Et pendant que Mor était en résidence surveillée, le commandant de la région côtière, Hagaï Dotan, également marié et père de quatre enfants, était, lui, licencié au terme d’une enquête du ministère de la Justice, ouverte en raison de plaintes pour harcèlement par cinq policières.

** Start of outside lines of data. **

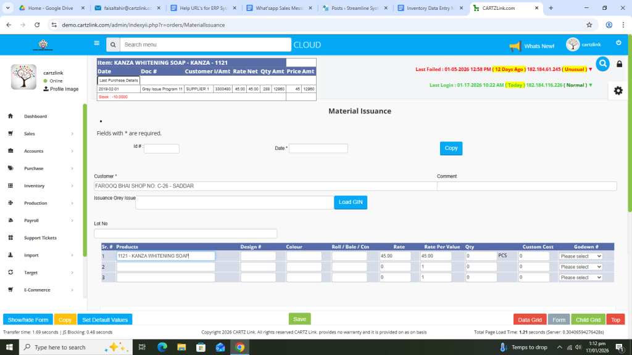Screen dimensions: 632x355
Task: Click the lock icon at top right
Action: point(619,64)

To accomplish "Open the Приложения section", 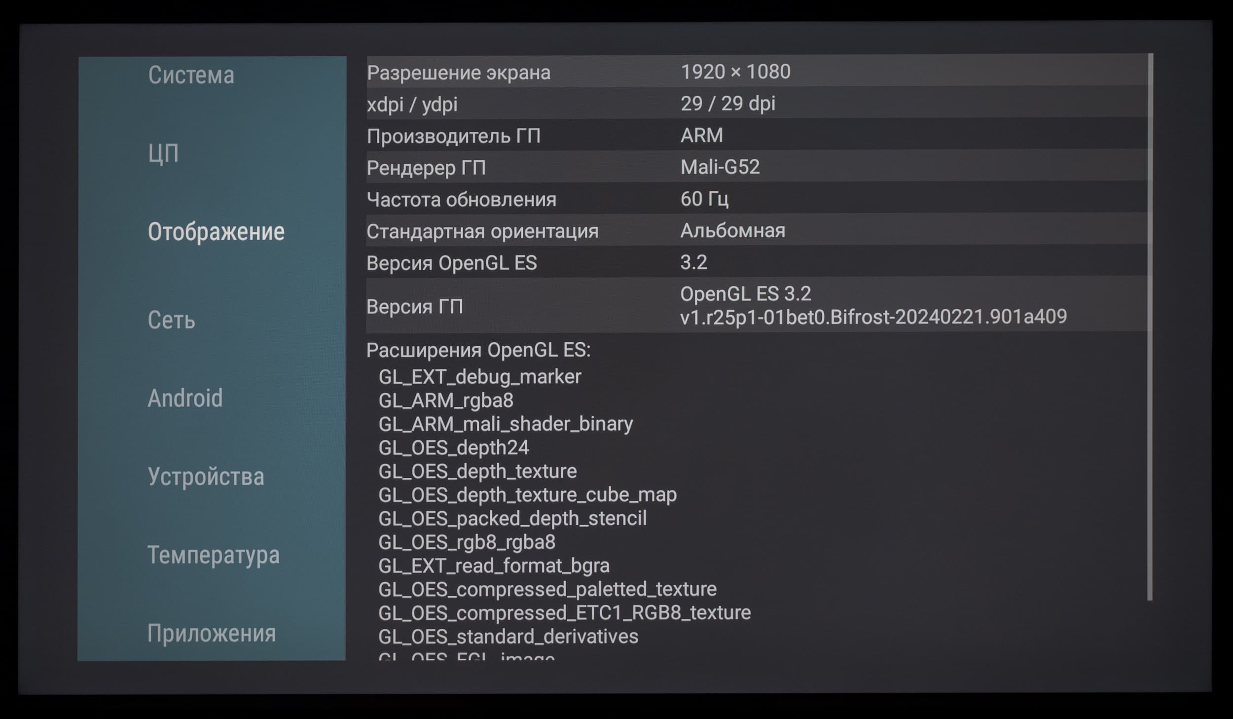I will (212, 634).

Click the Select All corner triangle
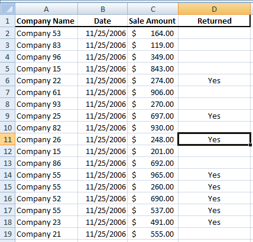pos(8,9)
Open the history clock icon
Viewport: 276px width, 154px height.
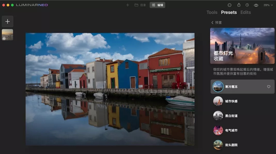pyautogui.click(x=247, y=5)
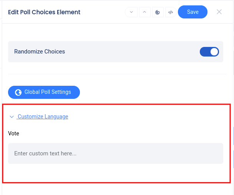The width and height of the screenshot is (234, 195).
Task: Click the Customize Language link
Action: (x=43, y=117)
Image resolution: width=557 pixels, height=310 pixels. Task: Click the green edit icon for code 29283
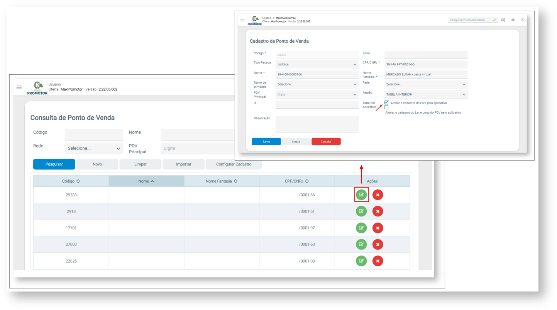pos(361,195)
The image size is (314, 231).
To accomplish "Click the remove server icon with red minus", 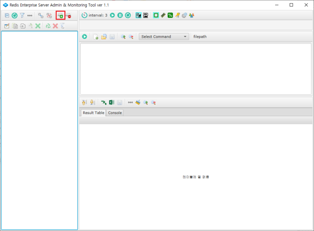I will pyautogui.click(x=69, y=15).
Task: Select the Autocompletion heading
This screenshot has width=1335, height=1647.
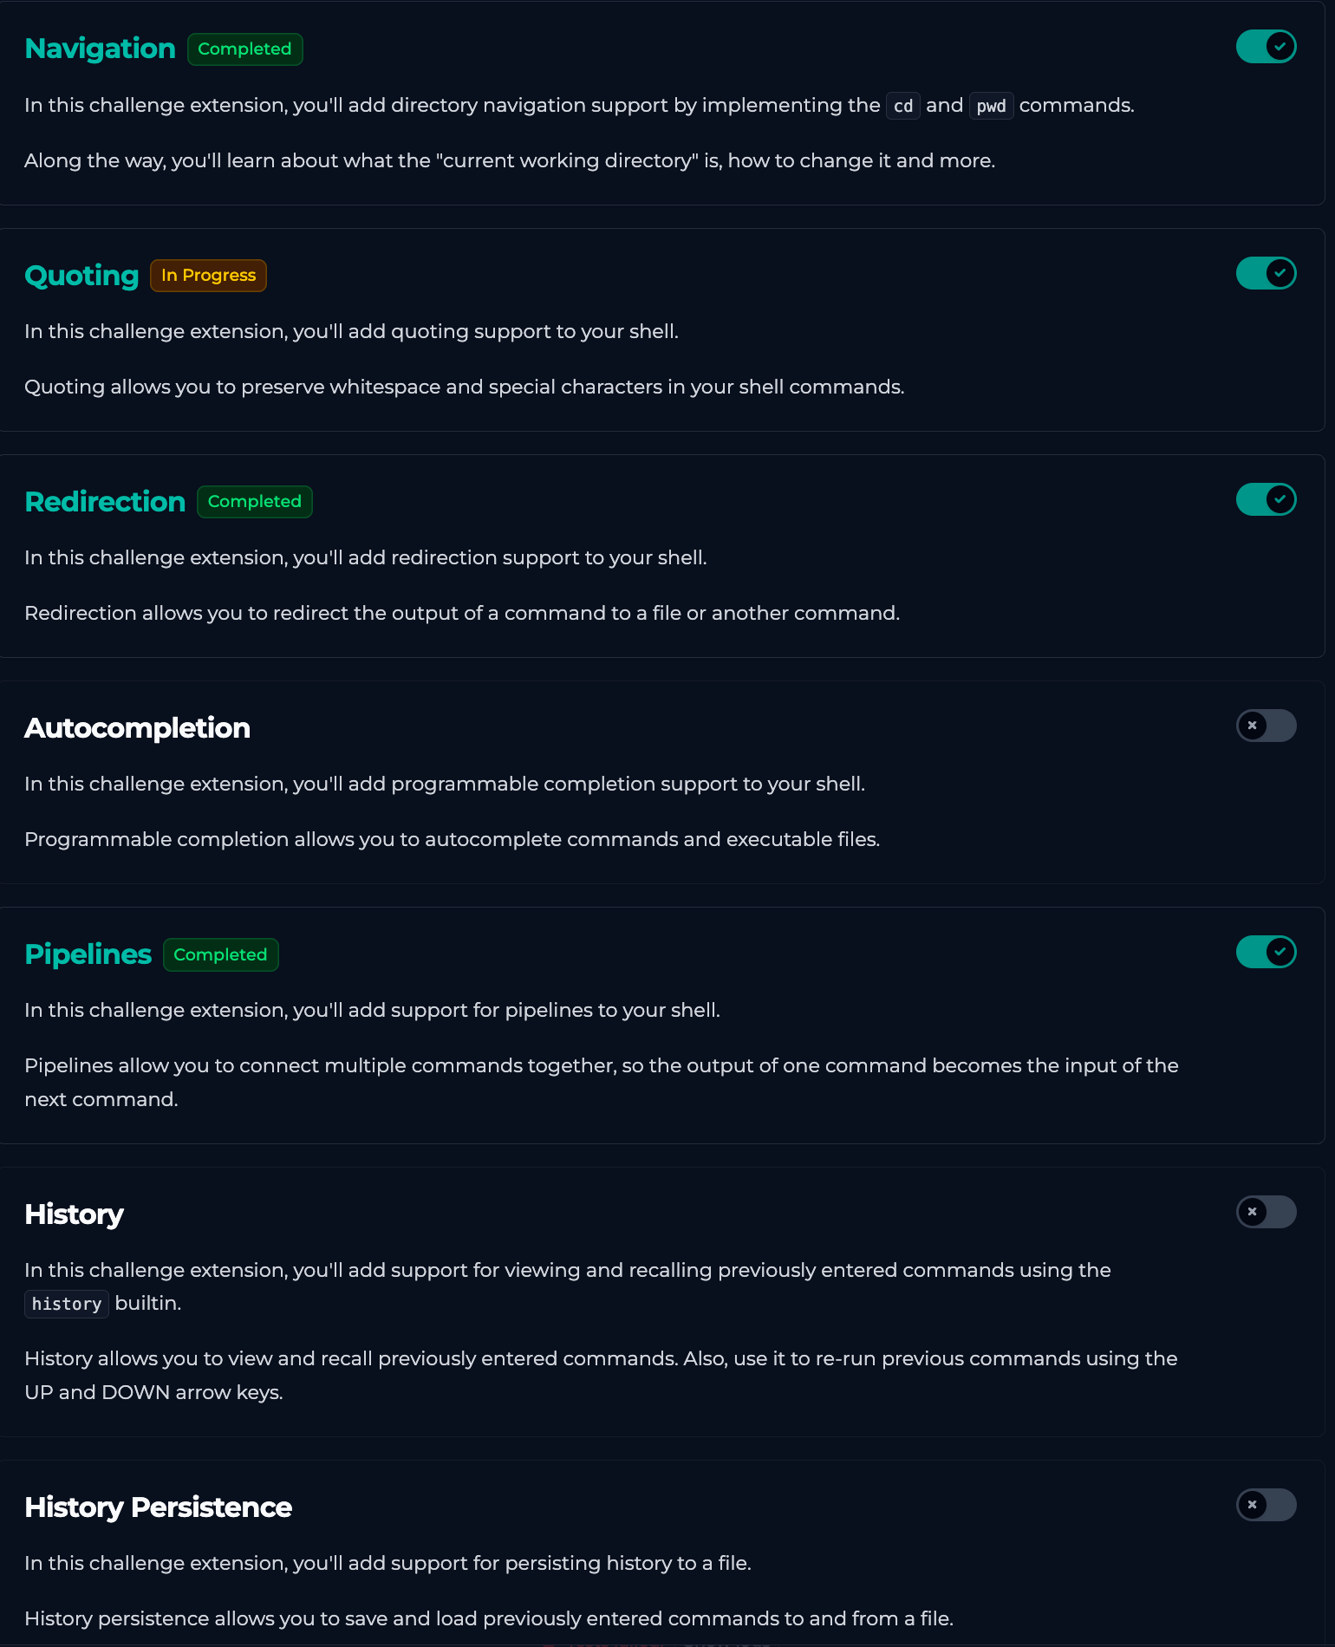Action: (137, 728)
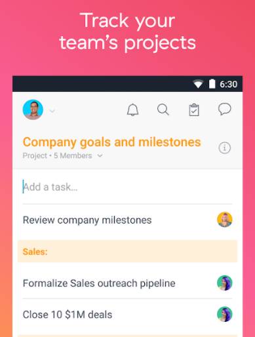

Peu avant, le commandant pour la Judée et la Samarie, Kobi Cohen, démissionnait, là encore après une enquête du ministère de la Justice sur la nature de ses relations avec une de ses subordonnées. La policière concernée n’avait pas porté plainte, mais d’autres l’avaient fait à sa place. Une correspondance Facebook aurait attesté que le commissaire adjoint avait exercé des pressions pour que la jeune femme l’accompagne lors d’une mission en Pologne, ajoutant que le fait de « se lier à lui » serait bénéfique à sa carrière.
En septembre, le commandant pour la région de Jérusalem, Yossi Parienti, lui aussi candidat à la succession de Danino, démissionnait brusquement pour « raisons personnelles ». Quelques mois plus tôt, son prédécesseur Niso Shaham avait été licencié et inculpé pour harcèlement.
Une tradition d’abus de pouvoir
D’un côté, aucun de ces scandales ne sont liés, il est vrai, à des affaires de viol. Une raison de se réjouir. Mais de l’autre, ils révèlent tous une culture de violence – abus du sexe dit faible, abus de pouvoir et abus d’un système qui piège les femmes issues des classes défavorisées dans les bras de puissants supérieurs.
Retour en 2010. Le commissaire adjoint Ouri Bar-Lev démissionnait suite à une plainte de harcèlement déposée contre lui. A l’époque, l’incident semblait exagéré. La psychologue Orly Innes, qui travaillait alors comme prestataire pour la police israélienne, avait accusé le commissaire d’actes indécents. Ce dernier s’était excusé et l’affaire avait été classée, sans suite. Bar-Lev avait même repris brièvement du service.
Mais la crise qui secoue actuellement la police est totalement différente, et devrait donner lieu à des changements majeurs. Car la proie typique des policiers n’est pas Orly Innes, docteur en psychologie, auteure d’un programme de sécurité publique qu’elle a vendu à la police. La victime des flics est généralement peu diplômée, sans grande alternative professionnelle ni perspective de promotion autre que celle de satisfaire ses supérieurs. Ajoutez à cela l’influence juridique, sociale et financière du policier vétéran, et vous obtenez une bonne recette d’abus sexuel.
Il semble ainsi que la police soit le dernier bastion d’une culture de harcèlement autrefois prospère dans le monde du travail et de la politique, du gouvernement à l’armée, en passant par le monde des arts.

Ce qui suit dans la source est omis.